YOUR INSTRUCTIONS - The full set of records below is to be reproduced without a single alteration.

SUPPLIED RECORDS -
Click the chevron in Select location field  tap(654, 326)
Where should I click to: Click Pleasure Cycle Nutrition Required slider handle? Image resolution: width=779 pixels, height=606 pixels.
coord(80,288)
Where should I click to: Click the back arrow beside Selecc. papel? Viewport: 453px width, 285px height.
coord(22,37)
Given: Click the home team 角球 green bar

RESPONSE TO THIS TASK -
Click the chevron in Select location field  tap(654, 326)
Where should I click to: Click Pleasure Cycle Nutrition Required slider handle? Image resolution: width=779 pixels, height=606 pixels.
coord(80,288)
Where should I click to: Click the back arrow beside Selecc. papel? Viewport: 453px width, 285px height.
coord(22,37)
Given: Click the home team 角球 green bar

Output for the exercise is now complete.